Suu Kyi est récemment rentrée chez elle après être sortie d’un hôpital
à Rangoon où elle avait dû être opérée.
La junte ne lui autorise que de rares visites.
Le président américain George W Bush a également demandé la libération
de Suu Kyi au cours du sommet de l’APEC. Washington a réagi à sa détention
en imposant des sanctions économiques à la Birmanie et en gelant les avoirs
du gouvernement birman.
Le ministres japonais des affaires étrangères, Yoriko Kawaguchi a également
utilisé le sommet pour demander sa libération. Le Japon, donateur clé de
la Birmanie, a cessé d’apporter son aide financière à des projets de développement.
La Thaïlande et l’Indonésie ont adopté des attitudes plus souples envers
la Birmanie et ont loué les progrès réels entrepris par la junte militaire
birmane
Le Secrétaire d’Etat Colin Powell a déclaré que l’ANSEA pouvait adopter
des approches différentes pour parvenir au même résultat.

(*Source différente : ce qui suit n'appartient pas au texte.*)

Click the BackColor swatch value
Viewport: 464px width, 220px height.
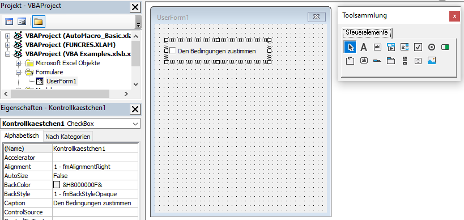coord(57,185)
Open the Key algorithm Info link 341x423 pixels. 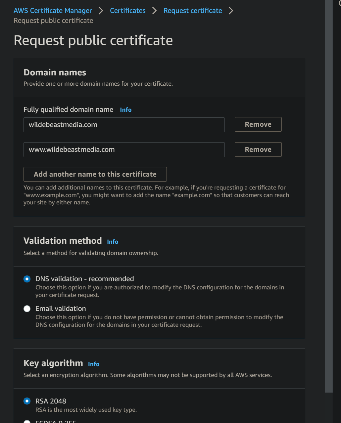(94, 364)
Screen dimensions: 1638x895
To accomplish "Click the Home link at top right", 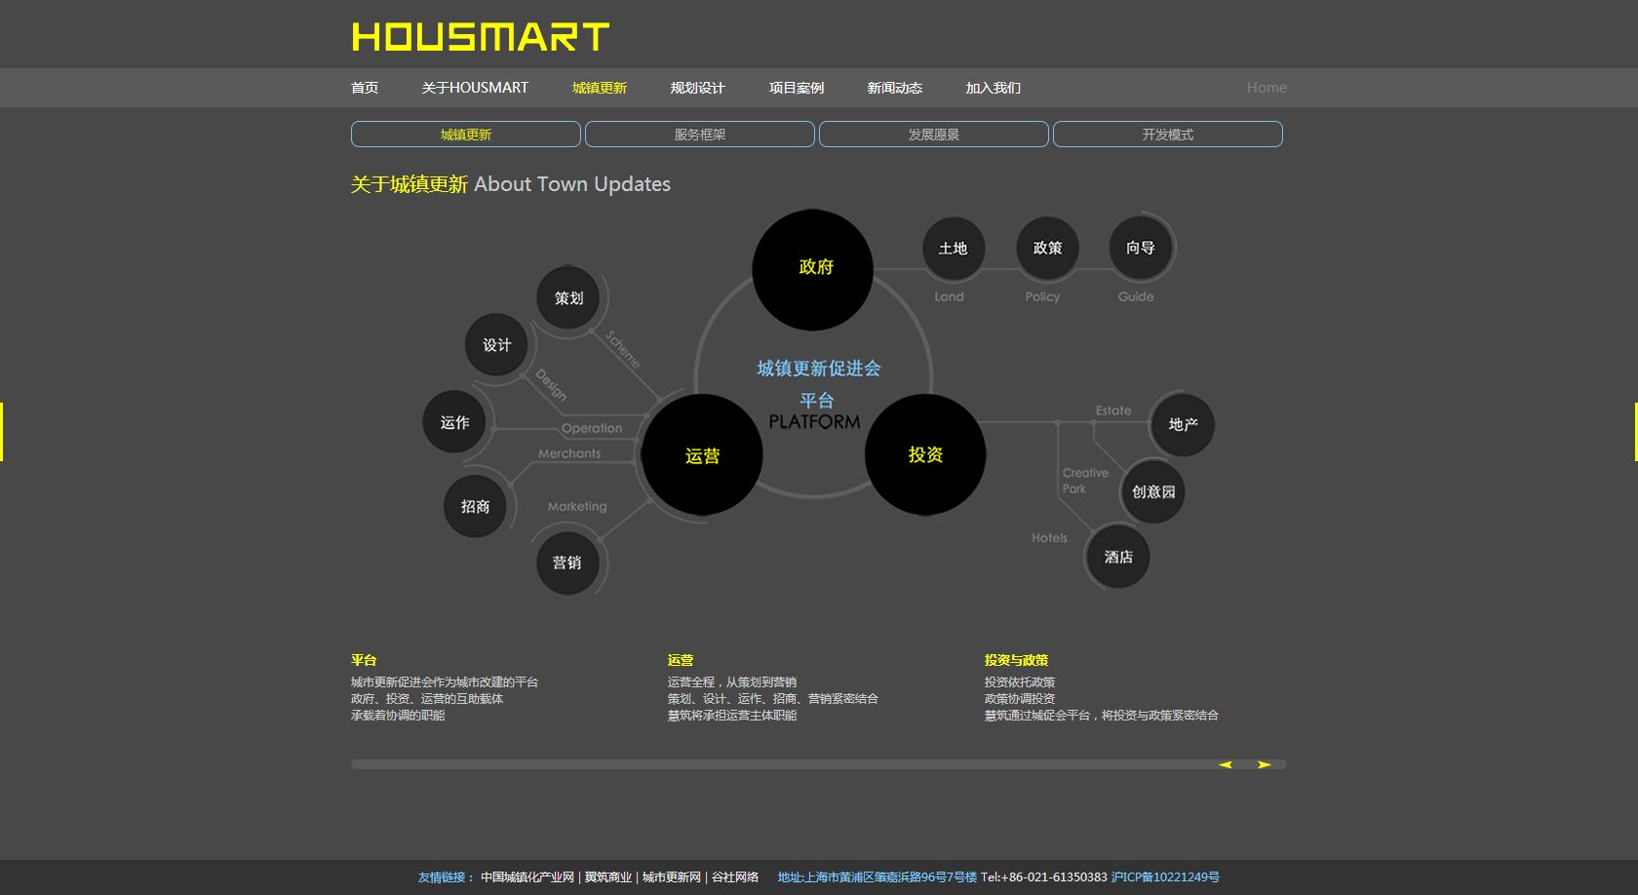I will (1266, 88).
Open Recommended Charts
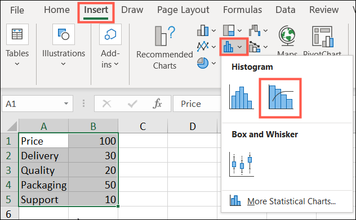 click(x=164, y=48)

Koizumi demande à la Birmanie
de faire des efforts pour libérer Suu Kyi
Source : Japan Economic Newswire, 21 octobre 2003
Le Premier Ministre japonais Junichiro Koizumi a exprimé mardi son " profond
espoir " de voir la junte du Myanmar faire des efforts pour libérer la leader
de l’opposition pro-démocratique Aung San Suu Kyi.
" J’ai demandé au Premier Ministre Khin Nyunt de faire preuve d’un plus
grand leadership sur les questions de la libération de Madame Suu Kyi et de
la démocratisation. J’espère sincèrement que la Birmanie prodiguera des efforts
à cette fin ", a déclaré Koizumi, interrogé sur la position du Japon sur
la question lors d’une conférence de presse à Bangkok, à l’issue du sommet
de l’APEC.
Koizumi a formulé cette demande lorsqu’il a rencontré Khin Nyunt au début
du mois sur l’île indonésienne de Bali, en marge des discussions entre les
dirigeants de l’ASEAN, de la Chine, du Japon et de la Corée du Sud.
A cette époque Khin Nuynt aurait, selon les autorités japonaises répondu
à Koizumi qu’il était au courant des préoccupations internationales et qu’il
mettait tout en œuvre pour apporter la meilleure solution au problème.
Suu Kyi, lauréate du Prix Nobel de la Paix en 1991, a été arrêtée le 30
mai dans le nord du Myanmar, après ce qui a été qualifié par la junte de violents
affrontements entre ses partisans et des manifestants pro-junte.